* [Your objective]: Copy out the items below, starting with the line that contains "You are a computer-use agent. Viewport: 588px" and going on through the end of the items, reproducing each line unchanged.

* [Provided entries]:
__________
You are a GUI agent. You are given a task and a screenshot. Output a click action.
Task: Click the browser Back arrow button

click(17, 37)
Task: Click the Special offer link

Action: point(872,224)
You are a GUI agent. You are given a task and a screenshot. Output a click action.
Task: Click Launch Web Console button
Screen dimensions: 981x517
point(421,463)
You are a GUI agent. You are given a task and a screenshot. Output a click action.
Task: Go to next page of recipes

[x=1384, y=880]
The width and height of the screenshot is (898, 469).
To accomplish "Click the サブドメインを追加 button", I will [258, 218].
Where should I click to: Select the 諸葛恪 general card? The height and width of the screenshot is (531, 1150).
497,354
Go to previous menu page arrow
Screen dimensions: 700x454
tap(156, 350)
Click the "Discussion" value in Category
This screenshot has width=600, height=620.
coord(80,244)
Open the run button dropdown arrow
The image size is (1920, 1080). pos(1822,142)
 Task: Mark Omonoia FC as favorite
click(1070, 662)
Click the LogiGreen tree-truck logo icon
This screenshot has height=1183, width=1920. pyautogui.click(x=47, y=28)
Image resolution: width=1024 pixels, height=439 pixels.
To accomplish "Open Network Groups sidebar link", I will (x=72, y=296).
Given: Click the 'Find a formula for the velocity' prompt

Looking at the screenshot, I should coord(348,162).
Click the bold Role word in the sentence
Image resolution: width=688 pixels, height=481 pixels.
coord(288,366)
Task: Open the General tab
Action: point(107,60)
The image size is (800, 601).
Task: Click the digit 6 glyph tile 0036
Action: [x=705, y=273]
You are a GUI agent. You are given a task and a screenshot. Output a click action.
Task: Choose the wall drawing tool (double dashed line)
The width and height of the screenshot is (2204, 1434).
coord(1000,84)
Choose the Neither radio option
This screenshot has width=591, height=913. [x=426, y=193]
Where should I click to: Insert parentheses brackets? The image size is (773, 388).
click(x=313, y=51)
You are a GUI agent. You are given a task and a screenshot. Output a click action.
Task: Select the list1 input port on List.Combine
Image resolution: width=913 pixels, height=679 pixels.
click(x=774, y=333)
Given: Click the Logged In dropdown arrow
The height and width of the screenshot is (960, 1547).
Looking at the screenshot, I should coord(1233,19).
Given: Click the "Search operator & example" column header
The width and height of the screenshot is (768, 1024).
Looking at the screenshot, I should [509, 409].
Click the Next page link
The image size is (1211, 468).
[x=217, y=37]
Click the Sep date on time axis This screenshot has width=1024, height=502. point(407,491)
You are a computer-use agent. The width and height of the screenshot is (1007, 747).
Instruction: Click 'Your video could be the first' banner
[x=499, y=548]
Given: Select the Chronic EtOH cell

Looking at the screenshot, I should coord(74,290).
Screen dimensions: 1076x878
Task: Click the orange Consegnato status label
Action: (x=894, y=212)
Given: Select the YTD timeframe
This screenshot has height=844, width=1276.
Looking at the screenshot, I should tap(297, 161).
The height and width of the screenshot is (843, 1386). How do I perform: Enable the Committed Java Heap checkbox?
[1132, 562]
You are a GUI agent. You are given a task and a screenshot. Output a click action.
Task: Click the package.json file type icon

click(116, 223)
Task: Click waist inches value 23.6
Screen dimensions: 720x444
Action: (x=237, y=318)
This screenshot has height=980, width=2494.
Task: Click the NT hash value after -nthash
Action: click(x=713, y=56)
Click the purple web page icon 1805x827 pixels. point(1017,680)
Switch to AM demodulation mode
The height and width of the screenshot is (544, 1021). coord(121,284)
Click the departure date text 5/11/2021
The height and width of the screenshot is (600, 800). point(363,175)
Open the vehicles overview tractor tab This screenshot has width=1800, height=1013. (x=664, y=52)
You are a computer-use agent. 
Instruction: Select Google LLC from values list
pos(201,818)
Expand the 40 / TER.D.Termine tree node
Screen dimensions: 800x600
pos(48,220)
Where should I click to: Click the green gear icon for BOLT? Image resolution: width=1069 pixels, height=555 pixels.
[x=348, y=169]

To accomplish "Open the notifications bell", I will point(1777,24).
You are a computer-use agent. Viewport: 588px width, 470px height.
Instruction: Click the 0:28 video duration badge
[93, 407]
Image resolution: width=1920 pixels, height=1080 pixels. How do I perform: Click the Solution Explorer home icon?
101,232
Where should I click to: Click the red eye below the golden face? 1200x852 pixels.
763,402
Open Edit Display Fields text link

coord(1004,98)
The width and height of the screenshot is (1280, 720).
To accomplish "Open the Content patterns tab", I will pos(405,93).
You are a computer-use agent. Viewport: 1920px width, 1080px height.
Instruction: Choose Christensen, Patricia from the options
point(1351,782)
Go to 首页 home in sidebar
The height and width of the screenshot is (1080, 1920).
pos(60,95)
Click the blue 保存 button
__________
* [Response to the task]:
You are a computer-use agent. Viewport: 588px width, 470px height.
Instruction: Click the 0:28 video duration badge
[93, 407]
Image resolution: width=1920 pixels, height=1080 pixels. How do I perform: Click the Solution Explorer home icon?
101,232
Where should I click to: Click the red eye below the golden face? 1200x852 pixels.
763,402
Open Edit Display Fields text link

coord(1004,98)
The width and height of the screenshot is (1280, 720).
To accomplish "Open the Content patterns tab", I will pos(405,93).
You are a computer-use agent. Viewport: 1920px width, 1080px height.
Instruction: Choose Christensen, Patricia from the options
point(1351,782)
Go to 首页 home in sidebar
The height and width of the screenshot is (1080, 1920).
pos(60,95)
Click the blue 保存 button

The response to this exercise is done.